Una frase muy común de los mexicanos para evitar enfrentar una responsabilidad, problema o situación incómoda es «Hacerse pato», expresión cuyo origen parece ser el que los patos sumergen la cabeza en el agua para limpiar sus ojos y fosas nasales y parecen ignorar lo que sucede a su alrededor.

Un pato llamado “Merlín” ha llamado la atención durante el campeonato mundial de futbol y fue una gran oportunidad presidencial para hacerse pato. El lunes de la semana pasada fue presentado en el show presidencial matutino; su dueña, Karla Gómez, madre soltera y comerciante ambulante explicó que son “una familia que se levanta todos los días para ir por ese sustento para mantener a una familia… Estamos trabajando en la calle, somos vendedores…” Al explicar su presencia en Palacio Nacional, la presidenta Sheinbaum dijo: “… es un asunto de humanismo, de que se conozca a la familia… y obviamente, el vínculo que establecemos es humanista” (¿no político?) y expresó que ayudará a que la fama del pato se traduzca en una mejora en la calidad de vida de esa familia.

La presidenta expresó asombro sobre “cómo muchas familias mexicanas siempre salen adelante de manera honesta, trabajando duro” (¿no lo sabía?) y ofreció: “… Y pues lo que hay que hacer es ayudar, como hacemos en el Gobierno de México”, y precisó: “Los Programas de Bienestar son eso: apoyo, ayuda, no dejar a nadie atrás.” Es decir, ayudar al estilo 4T: repartiendo dinero sin buscar el desarrollo de la persona.

Como Karla, muchas madres de familia se dedican al comercio ambulante para subsistir, invirtiendo lo poco que tienen en la mercancía que venderán. Consuelo es una migrante guatemalteca que se partía el alma como vendedora ambulante para atender la salud de su hijo Diego, atacado por múltiples enfermedades que lo tuvieron postrado hasta su muerte hace tres años. Pero la vida sigue y Consuelo busca su sustento vendiendo café y galletas en un puesto ambulante.

Una de las cosas que enfrenta ella y prácticamente todos los ambulantes, es el acoso de los autonombrados líderes que asignan lugares para instalar puestos, exigen cuotas periódicas, tienen capacidad para convocar marchas, manifestaciones o actos políticos, y pueden evitar la instalación de un puesto cuando el ambulante no puede pagar la cuota exigida, como le ha sucedido a Consuelo.
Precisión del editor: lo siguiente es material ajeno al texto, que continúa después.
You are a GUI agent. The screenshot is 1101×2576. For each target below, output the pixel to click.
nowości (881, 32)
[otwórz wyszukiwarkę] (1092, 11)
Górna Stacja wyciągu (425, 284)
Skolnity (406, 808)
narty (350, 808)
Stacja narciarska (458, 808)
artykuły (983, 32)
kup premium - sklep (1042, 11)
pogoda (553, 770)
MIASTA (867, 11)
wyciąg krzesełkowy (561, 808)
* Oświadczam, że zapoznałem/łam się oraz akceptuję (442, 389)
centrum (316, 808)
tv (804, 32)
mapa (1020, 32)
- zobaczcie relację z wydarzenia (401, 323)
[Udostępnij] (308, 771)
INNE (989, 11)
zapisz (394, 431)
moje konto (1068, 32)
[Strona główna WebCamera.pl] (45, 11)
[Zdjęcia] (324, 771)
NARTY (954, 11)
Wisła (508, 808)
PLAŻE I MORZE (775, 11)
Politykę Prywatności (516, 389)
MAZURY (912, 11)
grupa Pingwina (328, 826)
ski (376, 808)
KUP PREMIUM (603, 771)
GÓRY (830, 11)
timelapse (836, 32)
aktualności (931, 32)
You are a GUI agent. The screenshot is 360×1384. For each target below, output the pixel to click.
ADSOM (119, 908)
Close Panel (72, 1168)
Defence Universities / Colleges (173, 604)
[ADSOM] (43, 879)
Este comercio se da en casi todo el país y, especialmente en la Ciudad de México, se vive intensamente en torno a Palacio Nacional, en donde vive y trabaja (es un decir) la señora Sheinbaum quien, seguramente, lo tiene identificado desde que era Delegada en Tlalpan, Jefa de Gobierno y ahora como presidenta. Pero la forma de ayudar a estas madres luchadoras no es con programas del bienestar (o sólo con eso), sino regularizando este comercio y, lo imposible por lo que significa en acarreos y votos, quitando de en medio a esos líderes; por eso se hace pato.
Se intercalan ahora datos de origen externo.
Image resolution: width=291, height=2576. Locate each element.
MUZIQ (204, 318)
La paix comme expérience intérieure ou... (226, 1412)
Me parece que invitar a Karla a presentar a “Merlín” tenía la intención de hacerse pato ante las madres buscadoras, los feminicidios, las carencias en los hospitales, la corrupción, las solicitudes de aprehensión de presuntos narcopolíticos, los apagones y tantos problemas en el país. Al parecer, el pato ha venido a sustituir al ganso; lo de hoy, es hacerse pato, y dejar que los problemas sigan y crezcan.